The provided classifier achieves an accuracy of 65.65% at identifying the gender of the poster and an accuracy of 83.85% at identifying a post’s subreddit when tested over test.csv. Your goal in this assignment is to obfuscate the data in test.csv so that the provided classifier is unable to determine the gender of authors, while still being able to determine the subreddit of the post. Note that in this set-up, we treat the provided classifier as an adversary. We assume you have access to the test data and to a background corpus, but you do not know the details of the classifier or the data that the classifier was trained on. In other words, you cannot use train.csv to inform your obfuscation model.
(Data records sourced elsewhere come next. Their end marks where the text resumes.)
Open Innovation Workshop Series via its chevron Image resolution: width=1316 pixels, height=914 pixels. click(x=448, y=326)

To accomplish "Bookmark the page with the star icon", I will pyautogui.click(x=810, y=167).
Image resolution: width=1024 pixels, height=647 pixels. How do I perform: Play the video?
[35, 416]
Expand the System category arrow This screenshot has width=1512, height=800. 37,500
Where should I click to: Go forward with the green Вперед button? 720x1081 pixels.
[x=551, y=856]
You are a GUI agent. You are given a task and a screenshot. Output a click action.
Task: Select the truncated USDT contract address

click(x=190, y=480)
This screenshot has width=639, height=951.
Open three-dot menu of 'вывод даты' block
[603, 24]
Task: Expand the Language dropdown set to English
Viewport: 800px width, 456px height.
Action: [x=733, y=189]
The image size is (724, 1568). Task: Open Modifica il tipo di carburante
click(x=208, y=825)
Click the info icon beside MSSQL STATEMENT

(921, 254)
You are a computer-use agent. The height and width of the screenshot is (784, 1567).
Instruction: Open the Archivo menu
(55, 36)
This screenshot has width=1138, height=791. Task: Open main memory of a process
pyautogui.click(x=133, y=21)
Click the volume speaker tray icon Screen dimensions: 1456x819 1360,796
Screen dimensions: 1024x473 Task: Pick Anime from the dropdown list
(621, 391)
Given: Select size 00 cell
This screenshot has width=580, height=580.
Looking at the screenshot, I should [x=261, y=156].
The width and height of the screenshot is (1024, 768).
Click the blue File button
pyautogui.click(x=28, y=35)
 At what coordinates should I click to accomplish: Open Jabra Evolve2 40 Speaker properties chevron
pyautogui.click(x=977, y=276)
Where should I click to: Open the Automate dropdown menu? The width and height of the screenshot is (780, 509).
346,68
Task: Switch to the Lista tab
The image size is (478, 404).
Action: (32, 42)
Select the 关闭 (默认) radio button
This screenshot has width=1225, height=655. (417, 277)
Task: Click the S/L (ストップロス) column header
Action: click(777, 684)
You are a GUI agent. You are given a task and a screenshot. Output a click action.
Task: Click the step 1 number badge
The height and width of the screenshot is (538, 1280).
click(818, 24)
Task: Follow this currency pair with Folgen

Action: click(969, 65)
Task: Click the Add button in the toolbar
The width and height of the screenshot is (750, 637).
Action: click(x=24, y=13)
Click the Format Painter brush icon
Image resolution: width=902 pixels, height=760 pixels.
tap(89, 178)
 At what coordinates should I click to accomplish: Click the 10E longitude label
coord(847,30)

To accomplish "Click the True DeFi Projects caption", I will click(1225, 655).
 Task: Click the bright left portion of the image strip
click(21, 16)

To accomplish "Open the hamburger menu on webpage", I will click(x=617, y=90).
This assignment was largely inspired by “Obfuscating Gender in Social Media Writing”, which may be a useful reference

Basic Requirements

Completing the basic requirements will earn a passing (B-range) grade

First, build a baseline obfuscation model:

For each post in test.csv, if the post was written by a man (“M”) and it contains words from male.txt, replace these words with a random word from female.txt
Obfuscate posts written by women (“W”) in the same way (i.e. by replacing words from female.txt with random words from male.txt)
Test classifier.py on your obfuscated data and analyze the results

Second, improve your obfuscation model:

Instead of replacing words from male.txt with randomly chosen words from female.txt, choose a semantically similar word from female.txt (use the same metric for replacing words from female.txt with words from male.txt). You may use any metric you choose for identifying semantically similar words. We recommend using cosine distance between pre-trained word embeddings (available here)
Test classifier.py on data obfuscated using your improved model and analyze the results. The classifier should do no better than random guessing at identifying gender and should obtain at least 79% accuracy on classifying the subreddit

Third, experiment with some basic modifications to your obfuscation models. For example, what if you randomly decide whether or not to replace words instead of replacing every lexicon word? What if you only replace words that have semantically similar enough counterparts?

Write-up

Submit a 2-4 page report (ACL format) titled FirstName_LastName_hw4.pdf to ethicalnlpcmu[at]gmail.com. The report should include:

Description of baseline, improved and advanced (if completed) obfuscated models
Description of the experiments you tried with your improved obfuscation model
Results for your models by using them to obfuscate test.csv and running classifier.py over your obfuscated test data.
Qualitative examples of text obfuscated with your models
A brief discussion of the ethical implications of obfuscation and privacy that draws from concepts covered during lecture

Advanced Analysis

Develop your own obfuscation model. We provide background.csv, a large data set of Reddit posts tagged with gender and subreddit information that you may use to train your obfuscation model. A larger version of the background corpus is available here. You may not train your obfuscation model on train.csv. Your ultimate goal should be to obfuscate text so that the classifier is unable to determine the gender of an author (no better than random guessing) without compromising the accuracy of the subreddit classification task. However, creative or thorough approaches will receive full credit, even if they do not significantly improve results. Some ideas you may consider:

Develop your own lexicons using pointwise mutual information scores or log odds with a dirichlet prior
Follow the procedure described in "Obfuscating Gender in Social Media Writing"
Use an adversarial objective as described in "Predicting Sales from the Language of Product Descriptions" to train a model that is good at predicting subreddit classification but bad a predicting gender. The key idea in this approach is to design a model that does not encode information about protected attributes (in this case, gender).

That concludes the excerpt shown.